* [About this task]: Where the word "width" shows up in a line below, that line is counted. State how many lines are counted, without any other words.

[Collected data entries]
═══
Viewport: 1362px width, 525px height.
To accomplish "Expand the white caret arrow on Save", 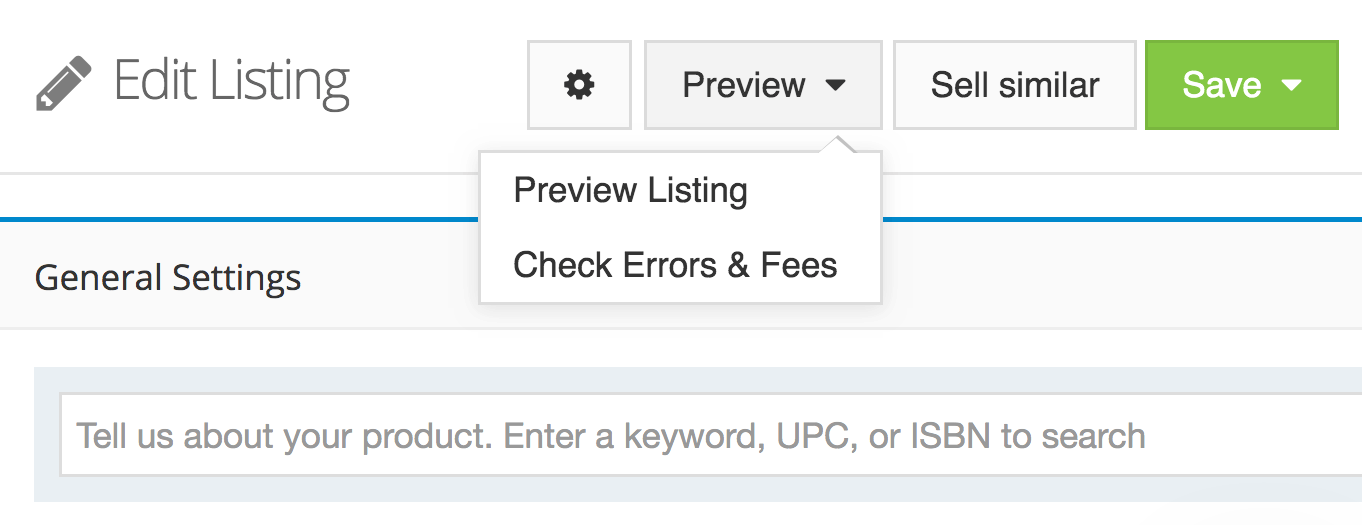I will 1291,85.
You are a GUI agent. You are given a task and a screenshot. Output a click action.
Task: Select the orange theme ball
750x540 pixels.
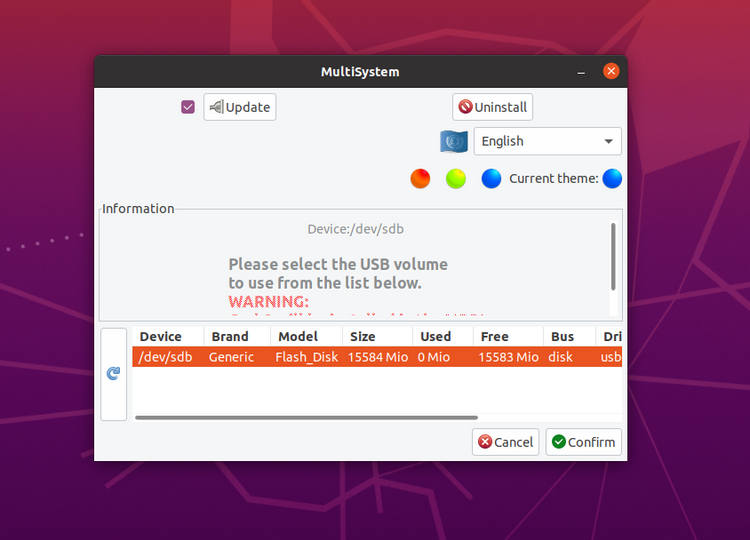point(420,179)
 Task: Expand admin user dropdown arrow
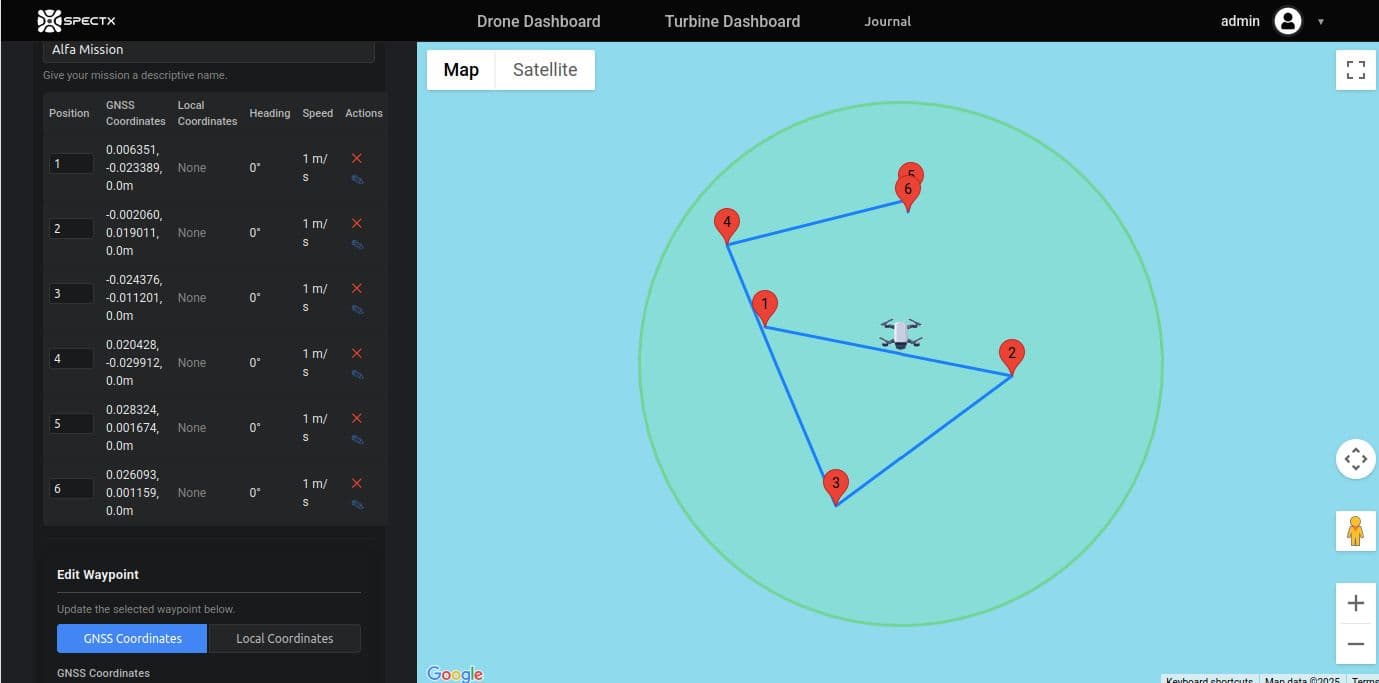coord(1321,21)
═══
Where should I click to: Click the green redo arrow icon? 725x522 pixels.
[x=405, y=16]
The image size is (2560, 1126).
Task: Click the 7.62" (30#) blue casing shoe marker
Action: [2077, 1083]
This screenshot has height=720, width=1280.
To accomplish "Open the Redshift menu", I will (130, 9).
═══
* [Completed exercise]: 2